In our recent work (IOVS, 50:5288-5294, 2009) we showed theoretically that applying pressure on corneoscleral surface can lead to iris root rotation. In this study, we developed a finite element model of the anterior segment to show how the iris root rotation due to blinking changes the iris contour and the aqueous humor flow. The geometric and mechanical parameters of the model were based on published data. Blinking was modeled by posteriorly rotating the iris root in 80 ms and returning it back to the anterior in 200 ms. The frequency of blinking was one blink at every three seconds. To see the effect of rotation angle, four sets of simulation with maximum rotations of 2, 4, 6, and 8 degrees were performed. The pressure difference between the anterior and posterior chambers and the iris-lens contact were calculated from the simulation.

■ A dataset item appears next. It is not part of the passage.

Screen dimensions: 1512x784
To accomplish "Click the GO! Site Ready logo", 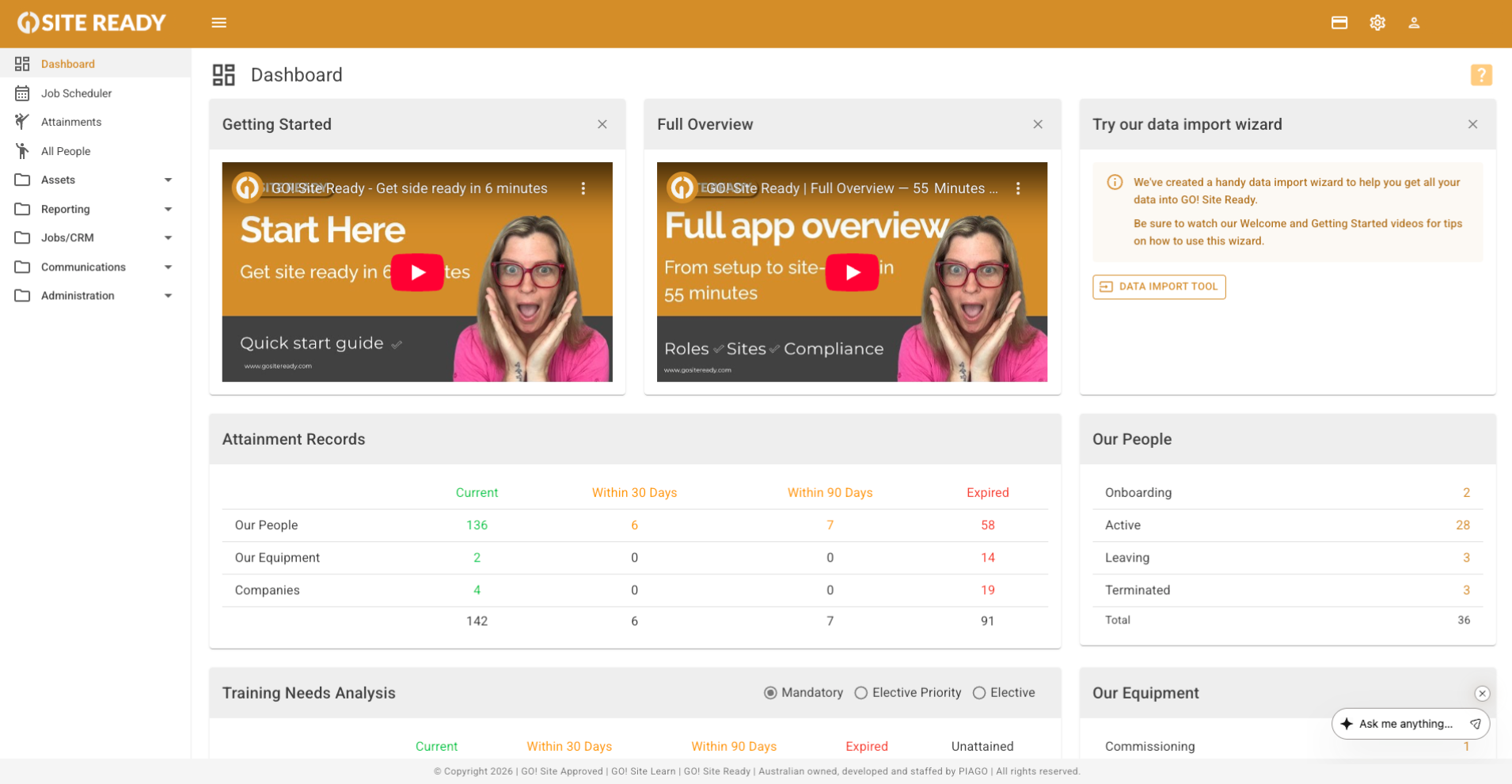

When the iris root rotation was up to 2 degrees, the maximum iris-lens contact increased gradually from 0.28 to 0.34 mm within eight blinks. After the eighth blink, the repetition of blinking did not make any significant changes in the maximum value of the iris-lens contact. Similarly, increased iris-lens contact was predicted when the iris root was rotated 4, 6, and 8 degrees (041, 0.47, and 0.54 mm respectively). When the iris root was rotated 6 and 8 degrees, the pressure difference between the anterior and posterior chambers dropped from 1.23 Pa to -0.86 and -1.93 Pa indicating the existence of reverse pupillary block.
Clinical studies (Ophthalmology, 102: 446-455, 1995 and Exp Eye Res, 86: 220-225, 2008) have shown that prevention of blinking leads to anterior drifting of the iris. In our work, we showed that the repetition of iris root rotation caused by blinking may be a possible reason for the iris to stay more towards the posterior under normal circumstances.